Instagram po 15 latach w końcu to zrobił. Lepiej późno niż wcale

Instagram wreszcie pojawił się na iPadzie, spełniając marzenia milionów użytkowników, którzy od lat domagali się dedykowanej aplikacji na tablety Apple.
Po 15 latach oczekiwania, platforma należąca do Meta zdecydowała się na stworzenie natywnej wersji, która jest już dostępna do pobrania dla urządzeń z systemem iPadOS 15.1 lub nowszym.




Nowa aplikacja na iPadzie nie jest prostym przeniesieniem wersji z iPhone’a, ponieważ została zoptymalizowana pod kątem większego ekranu, oferując bardziej przejrzysty interfejs. Użytkownicy mogą liczyć na wygodne przeglądanie Rolek, które pojawiają się od razu po uruchomieniu aplikacji, a Relacje pozostają przypięte na górze ekranu.
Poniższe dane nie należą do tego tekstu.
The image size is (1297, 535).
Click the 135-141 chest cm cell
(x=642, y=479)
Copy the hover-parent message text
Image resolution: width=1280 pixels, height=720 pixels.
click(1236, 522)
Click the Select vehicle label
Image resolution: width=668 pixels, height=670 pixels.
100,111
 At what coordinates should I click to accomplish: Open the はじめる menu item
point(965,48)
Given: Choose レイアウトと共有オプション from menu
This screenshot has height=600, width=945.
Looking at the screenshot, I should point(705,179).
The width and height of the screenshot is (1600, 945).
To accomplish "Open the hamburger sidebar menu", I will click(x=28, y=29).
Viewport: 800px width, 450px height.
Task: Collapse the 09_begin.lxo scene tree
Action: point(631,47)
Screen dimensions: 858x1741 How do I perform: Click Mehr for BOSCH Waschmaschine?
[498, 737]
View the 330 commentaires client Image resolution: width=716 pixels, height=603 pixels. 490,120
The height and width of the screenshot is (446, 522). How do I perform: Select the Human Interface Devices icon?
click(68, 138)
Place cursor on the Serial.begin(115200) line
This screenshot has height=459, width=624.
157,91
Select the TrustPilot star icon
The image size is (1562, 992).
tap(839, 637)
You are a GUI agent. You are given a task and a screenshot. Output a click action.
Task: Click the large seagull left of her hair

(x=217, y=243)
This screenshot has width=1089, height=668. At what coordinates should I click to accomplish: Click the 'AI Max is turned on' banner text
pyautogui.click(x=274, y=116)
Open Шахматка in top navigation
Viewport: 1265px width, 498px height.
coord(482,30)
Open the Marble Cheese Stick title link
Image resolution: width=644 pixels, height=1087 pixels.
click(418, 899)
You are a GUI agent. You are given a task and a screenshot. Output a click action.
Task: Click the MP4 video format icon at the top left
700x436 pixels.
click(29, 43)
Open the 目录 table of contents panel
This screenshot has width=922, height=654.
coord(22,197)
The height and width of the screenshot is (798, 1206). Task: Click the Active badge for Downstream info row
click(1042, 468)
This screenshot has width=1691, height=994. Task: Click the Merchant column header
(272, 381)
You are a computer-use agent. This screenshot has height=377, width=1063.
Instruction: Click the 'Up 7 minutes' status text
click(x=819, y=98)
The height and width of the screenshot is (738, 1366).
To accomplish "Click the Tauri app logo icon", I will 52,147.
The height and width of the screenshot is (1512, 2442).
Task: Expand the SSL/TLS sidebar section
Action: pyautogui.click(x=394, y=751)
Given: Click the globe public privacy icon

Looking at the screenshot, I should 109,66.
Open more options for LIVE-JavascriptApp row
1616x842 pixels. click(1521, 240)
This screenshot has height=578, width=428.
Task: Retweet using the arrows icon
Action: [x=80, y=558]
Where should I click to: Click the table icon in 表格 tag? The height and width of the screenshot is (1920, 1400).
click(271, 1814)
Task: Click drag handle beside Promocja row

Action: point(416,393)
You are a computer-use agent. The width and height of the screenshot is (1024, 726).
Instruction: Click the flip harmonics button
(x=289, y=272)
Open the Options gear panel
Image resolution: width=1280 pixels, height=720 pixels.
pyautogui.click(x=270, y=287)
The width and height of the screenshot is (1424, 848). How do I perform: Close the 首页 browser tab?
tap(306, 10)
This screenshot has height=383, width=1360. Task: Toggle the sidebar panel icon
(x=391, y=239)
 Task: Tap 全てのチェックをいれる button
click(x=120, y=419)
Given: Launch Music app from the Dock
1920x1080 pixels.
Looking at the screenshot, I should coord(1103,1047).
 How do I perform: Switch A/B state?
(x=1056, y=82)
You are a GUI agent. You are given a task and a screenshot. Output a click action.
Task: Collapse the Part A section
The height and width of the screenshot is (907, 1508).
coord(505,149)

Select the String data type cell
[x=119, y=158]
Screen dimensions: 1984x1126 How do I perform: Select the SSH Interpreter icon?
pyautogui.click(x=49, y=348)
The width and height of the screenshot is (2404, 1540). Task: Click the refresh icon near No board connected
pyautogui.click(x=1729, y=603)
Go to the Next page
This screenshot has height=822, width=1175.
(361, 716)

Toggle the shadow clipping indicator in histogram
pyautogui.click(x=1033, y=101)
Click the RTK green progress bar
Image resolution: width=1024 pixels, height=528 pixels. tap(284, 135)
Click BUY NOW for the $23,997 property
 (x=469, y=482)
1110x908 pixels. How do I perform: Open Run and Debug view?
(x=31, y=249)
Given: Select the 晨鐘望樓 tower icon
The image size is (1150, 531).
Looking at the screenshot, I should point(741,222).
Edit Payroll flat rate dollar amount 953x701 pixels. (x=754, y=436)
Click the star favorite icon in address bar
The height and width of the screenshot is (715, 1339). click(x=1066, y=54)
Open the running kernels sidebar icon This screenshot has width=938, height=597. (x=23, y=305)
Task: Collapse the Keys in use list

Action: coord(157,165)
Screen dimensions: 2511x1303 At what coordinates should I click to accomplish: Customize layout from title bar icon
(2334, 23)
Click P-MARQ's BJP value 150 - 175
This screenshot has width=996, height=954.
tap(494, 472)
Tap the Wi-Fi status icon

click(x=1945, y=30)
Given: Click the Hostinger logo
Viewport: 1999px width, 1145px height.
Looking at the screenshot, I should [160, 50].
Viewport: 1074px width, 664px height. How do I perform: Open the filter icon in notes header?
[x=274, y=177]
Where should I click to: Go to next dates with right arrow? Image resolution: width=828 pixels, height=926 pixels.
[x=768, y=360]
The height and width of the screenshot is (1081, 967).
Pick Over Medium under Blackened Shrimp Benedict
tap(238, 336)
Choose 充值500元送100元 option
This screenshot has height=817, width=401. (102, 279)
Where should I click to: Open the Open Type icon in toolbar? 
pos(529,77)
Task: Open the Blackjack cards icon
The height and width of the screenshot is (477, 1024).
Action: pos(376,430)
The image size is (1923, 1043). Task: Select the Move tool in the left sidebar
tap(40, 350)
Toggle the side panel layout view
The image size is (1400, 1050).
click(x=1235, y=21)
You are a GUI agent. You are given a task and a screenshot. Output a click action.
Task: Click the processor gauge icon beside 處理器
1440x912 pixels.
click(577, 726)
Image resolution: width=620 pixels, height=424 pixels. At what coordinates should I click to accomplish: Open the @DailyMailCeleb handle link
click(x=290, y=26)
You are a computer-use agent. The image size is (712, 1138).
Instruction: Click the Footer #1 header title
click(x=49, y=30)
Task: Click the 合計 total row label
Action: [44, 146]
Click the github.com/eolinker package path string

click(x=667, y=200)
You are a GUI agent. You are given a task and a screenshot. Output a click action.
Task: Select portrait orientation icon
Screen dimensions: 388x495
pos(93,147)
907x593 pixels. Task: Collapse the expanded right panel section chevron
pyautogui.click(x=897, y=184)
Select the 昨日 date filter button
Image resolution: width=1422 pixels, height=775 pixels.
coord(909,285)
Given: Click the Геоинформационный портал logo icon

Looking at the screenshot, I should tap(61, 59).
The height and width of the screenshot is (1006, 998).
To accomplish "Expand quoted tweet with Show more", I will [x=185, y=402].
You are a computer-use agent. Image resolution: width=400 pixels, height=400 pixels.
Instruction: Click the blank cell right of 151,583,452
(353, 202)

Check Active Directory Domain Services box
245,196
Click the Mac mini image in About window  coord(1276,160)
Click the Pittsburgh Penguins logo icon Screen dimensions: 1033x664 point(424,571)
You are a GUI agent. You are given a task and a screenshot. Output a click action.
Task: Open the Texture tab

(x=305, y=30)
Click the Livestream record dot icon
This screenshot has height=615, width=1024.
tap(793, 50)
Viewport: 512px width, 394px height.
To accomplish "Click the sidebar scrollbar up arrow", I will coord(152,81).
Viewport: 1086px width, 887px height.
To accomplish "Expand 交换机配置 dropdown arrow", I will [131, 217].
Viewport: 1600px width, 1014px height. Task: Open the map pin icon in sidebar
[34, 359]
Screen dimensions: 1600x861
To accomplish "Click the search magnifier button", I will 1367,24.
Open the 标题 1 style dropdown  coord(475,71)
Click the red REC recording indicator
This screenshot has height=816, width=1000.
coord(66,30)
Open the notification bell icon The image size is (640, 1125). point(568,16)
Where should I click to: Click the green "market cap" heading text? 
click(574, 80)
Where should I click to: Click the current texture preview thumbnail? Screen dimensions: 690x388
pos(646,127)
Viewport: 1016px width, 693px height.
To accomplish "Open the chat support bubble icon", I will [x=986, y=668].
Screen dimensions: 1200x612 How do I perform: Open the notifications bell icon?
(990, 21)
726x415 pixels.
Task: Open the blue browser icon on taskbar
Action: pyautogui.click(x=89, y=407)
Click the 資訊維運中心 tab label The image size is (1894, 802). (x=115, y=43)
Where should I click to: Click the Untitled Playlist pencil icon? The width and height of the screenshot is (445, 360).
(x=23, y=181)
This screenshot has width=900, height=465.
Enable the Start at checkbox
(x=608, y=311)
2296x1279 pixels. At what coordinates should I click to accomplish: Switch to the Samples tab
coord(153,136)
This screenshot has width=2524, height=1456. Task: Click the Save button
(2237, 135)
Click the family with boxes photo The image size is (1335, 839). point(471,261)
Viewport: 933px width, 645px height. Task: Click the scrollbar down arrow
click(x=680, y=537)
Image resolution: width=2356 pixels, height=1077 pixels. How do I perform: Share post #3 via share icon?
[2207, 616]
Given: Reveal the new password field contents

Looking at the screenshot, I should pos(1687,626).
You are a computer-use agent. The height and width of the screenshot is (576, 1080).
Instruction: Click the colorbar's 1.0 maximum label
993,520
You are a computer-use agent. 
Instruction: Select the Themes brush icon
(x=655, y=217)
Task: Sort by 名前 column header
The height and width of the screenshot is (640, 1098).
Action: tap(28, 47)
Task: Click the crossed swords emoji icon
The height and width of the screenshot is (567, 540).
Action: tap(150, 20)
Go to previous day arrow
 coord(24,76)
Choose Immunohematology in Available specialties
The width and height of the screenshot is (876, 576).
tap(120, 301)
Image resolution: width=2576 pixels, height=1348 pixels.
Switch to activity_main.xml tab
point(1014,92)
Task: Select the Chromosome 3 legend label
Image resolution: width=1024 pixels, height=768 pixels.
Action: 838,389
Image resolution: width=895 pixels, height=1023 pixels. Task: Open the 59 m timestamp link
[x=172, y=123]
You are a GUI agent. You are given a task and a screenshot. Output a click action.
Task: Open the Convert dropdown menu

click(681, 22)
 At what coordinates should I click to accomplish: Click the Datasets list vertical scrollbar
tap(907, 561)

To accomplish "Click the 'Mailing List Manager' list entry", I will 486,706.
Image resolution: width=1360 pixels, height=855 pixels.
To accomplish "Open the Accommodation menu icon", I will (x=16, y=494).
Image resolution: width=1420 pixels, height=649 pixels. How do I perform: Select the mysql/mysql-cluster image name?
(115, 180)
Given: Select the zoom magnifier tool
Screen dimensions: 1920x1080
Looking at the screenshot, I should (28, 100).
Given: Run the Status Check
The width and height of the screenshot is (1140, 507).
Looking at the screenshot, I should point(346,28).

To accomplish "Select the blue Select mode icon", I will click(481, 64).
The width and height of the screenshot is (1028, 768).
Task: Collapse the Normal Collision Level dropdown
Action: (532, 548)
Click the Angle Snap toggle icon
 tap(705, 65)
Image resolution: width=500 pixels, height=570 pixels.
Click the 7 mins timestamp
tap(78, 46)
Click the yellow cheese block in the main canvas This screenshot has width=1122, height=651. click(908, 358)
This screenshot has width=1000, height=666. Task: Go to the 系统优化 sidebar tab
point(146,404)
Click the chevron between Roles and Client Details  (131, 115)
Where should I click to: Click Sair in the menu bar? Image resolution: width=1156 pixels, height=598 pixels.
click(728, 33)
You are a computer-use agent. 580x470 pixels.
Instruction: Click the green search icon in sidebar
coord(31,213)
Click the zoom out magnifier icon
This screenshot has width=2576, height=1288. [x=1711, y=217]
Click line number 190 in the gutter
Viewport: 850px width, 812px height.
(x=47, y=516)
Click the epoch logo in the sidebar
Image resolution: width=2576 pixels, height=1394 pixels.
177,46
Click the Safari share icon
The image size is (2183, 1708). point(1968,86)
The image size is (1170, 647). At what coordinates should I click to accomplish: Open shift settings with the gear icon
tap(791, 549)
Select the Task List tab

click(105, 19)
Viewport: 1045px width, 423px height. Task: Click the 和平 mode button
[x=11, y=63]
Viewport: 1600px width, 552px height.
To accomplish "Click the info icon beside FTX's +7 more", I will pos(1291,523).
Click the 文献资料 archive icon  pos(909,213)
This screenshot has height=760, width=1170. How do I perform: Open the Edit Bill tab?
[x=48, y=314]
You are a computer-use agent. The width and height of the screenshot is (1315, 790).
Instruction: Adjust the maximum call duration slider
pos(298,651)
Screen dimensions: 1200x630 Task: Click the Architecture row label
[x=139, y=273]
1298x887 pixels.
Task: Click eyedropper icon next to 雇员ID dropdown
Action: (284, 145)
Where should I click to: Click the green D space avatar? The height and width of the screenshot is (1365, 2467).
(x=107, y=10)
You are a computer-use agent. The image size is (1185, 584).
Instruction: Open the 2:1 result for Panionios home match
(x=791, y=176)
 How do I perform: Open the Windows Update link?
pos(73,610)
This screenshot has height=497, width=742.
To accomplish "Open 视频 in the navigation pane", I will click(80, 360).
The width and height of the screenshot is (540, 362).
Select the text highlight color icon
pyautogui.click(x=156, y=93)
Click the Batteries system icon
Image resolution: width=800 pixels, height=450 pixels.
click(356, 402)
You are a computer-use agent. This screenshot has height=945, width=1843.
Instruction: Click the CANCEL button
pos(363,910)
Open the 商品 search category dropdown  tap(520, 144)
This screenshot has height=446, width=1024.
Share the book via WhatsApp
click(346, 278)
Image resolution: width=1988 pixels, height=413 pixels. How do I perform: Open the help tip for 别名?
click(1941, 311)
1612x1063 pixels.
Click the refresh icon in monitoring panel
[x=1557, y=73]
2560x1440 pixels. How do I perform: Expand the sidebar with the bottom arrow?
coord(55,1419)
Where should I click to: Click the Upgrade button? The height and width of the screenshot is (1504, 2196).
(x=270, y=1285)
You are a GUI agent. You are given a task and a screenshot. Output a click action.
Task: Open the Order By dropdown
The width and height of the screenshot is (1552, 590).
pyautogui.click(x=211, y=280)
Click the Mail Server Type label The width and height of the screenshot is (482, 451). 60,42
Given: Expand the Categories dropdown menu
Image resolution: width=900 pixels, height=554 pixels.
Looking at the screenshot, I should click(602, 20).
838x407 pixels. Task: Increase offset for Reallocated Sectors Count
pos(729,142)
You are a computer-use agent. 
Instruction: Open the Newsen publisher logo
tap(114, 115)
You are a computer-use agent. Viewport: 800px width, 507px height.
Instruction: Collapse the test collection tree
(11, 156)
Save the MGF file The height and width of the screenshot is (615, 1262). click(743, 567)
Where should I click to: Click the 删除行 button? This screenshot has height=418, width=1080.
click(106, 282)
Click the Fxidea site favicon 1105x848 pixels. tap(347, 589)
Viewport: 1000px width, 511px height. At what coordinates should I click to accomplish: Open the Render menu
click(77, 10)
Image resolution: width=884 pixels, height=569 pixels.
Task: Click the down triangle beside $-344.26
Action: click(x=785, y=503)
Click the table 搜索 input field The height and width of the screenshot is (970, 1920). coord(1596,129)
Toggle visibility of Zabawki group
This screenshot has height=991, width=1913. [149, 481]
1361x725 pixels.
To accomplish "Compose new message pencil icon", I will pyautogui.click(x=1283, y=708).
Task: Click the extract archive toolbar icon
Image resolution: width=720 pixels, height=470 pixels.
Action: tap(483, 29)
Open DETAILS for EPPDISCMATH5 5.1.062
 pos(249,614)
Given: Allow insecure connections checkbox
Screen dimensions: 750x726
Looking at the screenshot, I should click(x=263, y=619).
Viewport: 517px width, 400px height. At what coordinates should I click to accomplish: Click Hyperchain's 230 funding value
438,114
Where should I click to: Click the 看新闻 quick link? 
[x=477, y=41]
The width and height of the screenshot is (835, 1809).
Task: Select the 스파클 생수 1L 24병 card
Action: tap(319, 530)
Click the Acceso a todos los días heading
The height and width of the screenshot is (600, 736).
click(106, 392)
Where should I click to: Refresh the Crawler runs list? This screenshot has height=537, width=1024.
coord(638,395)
Wprowadzono także nowe filtry w sekcji „Obserwowani”, takie jak „Wszyscy”, „Znajomi” i „Najnowsze”, co pozwala na lepsze dopasowanie wyświetlanych treści do własnych preferencji. Instagram zadbał również o wsparcie dla multitaskingu. Rolki można oglądać na pełnym ekranie, jednocześnie śledząc komentarze, a wiadomości wyświetlane są na podzielonym ekranie, co znacznie ułatwia komunikację.
Tak późna premiera wynikała z podejścia i ograniczonych zasobów Instagrama. Jednak rosnąca popularność tabletów jako narzędzi do konsumpcji treści sprawiła, że Meta w końcu odpowiedziała na potrzeby użytkowników.